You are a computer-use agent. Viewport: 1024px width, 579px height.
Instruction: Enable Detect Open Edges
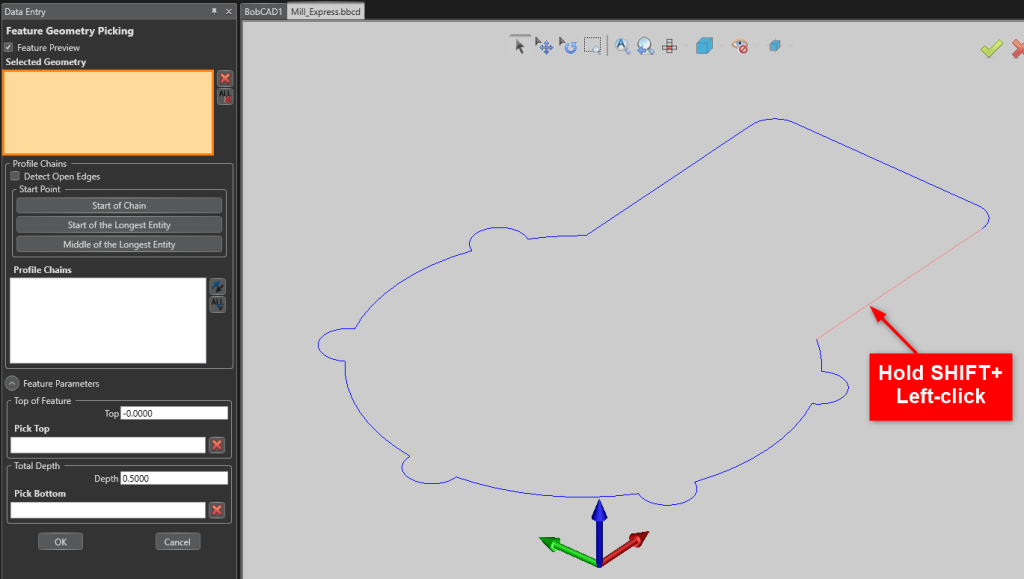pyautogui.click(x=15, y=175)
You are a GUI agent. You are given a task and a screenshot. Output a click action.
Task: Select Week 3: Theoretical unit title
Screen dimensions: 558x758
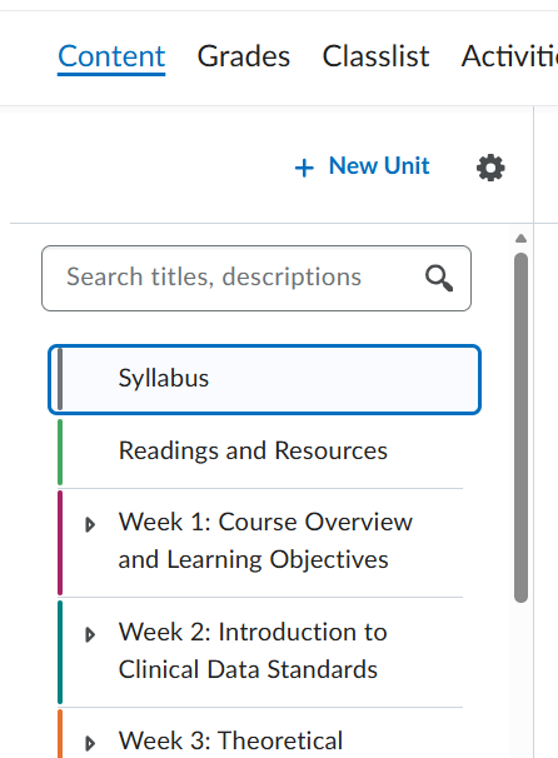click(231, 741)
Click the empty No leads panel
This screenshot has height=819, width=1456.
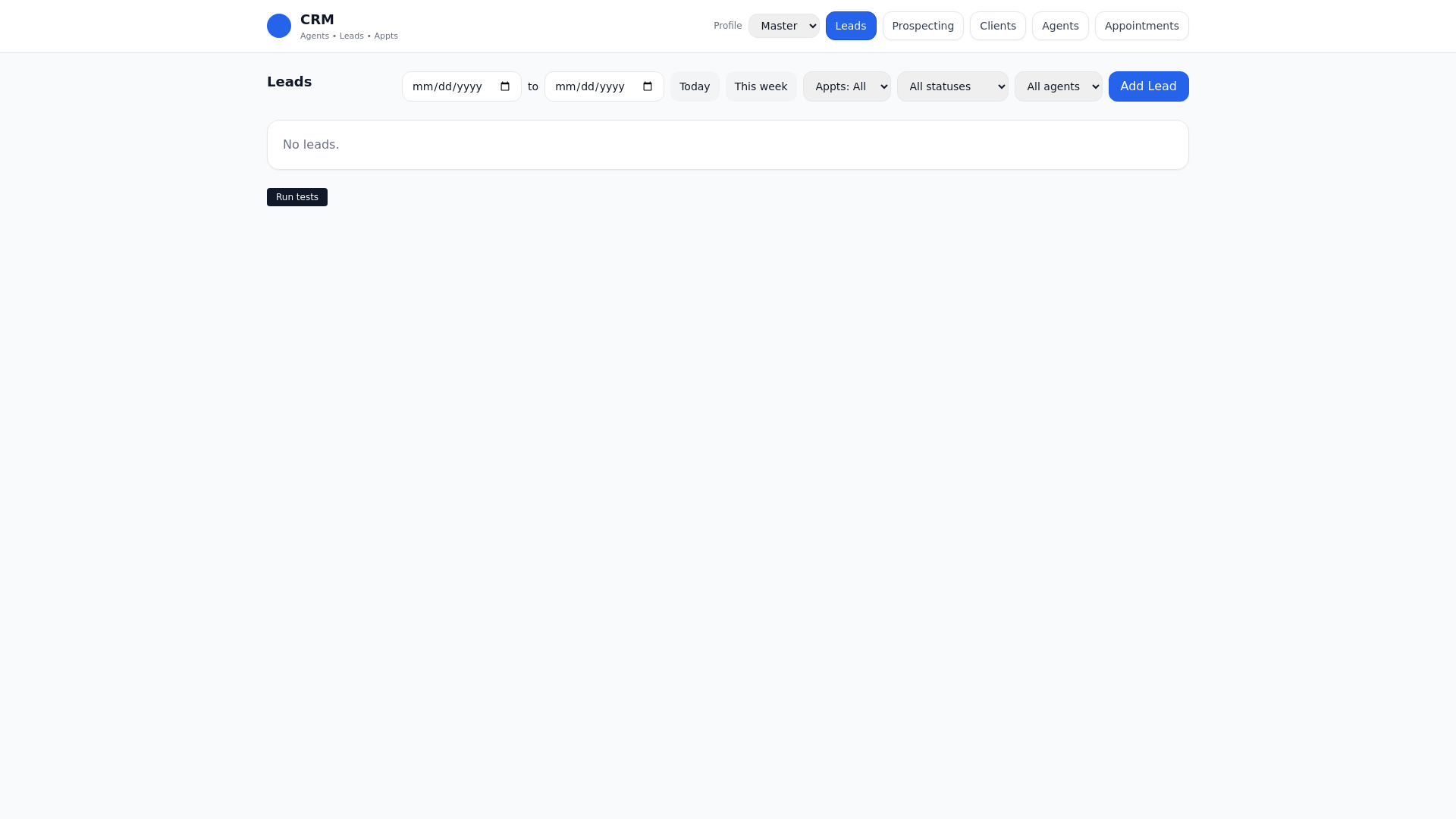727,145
--
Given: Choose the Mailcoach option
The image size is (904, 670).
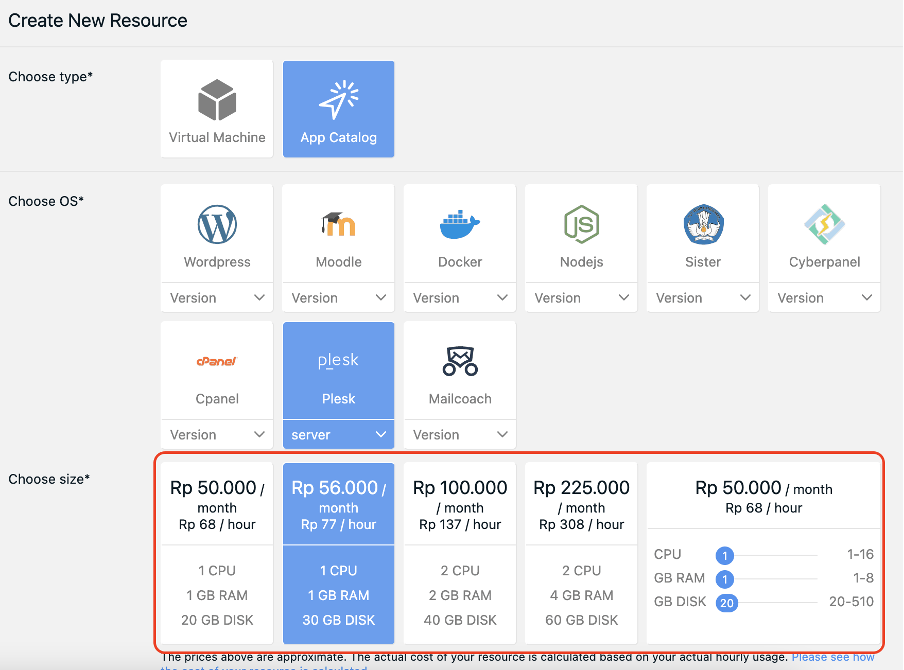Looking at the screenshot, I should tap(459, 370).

▸ WRITTEN PROBLEM
Lay out the lines starting at the one containing "Given: Choose the Mailcoach option" and ending at the one containing "Looking at the" as a numbered list, including both of those lines. Skip any blank lines and leave the pictures out.

▸ COMPLETED TASK
1. Given: Choose the Mailcoach option
2. The image size is (904, 670).
3. Looking at the screenshot, I should tap(459, 370).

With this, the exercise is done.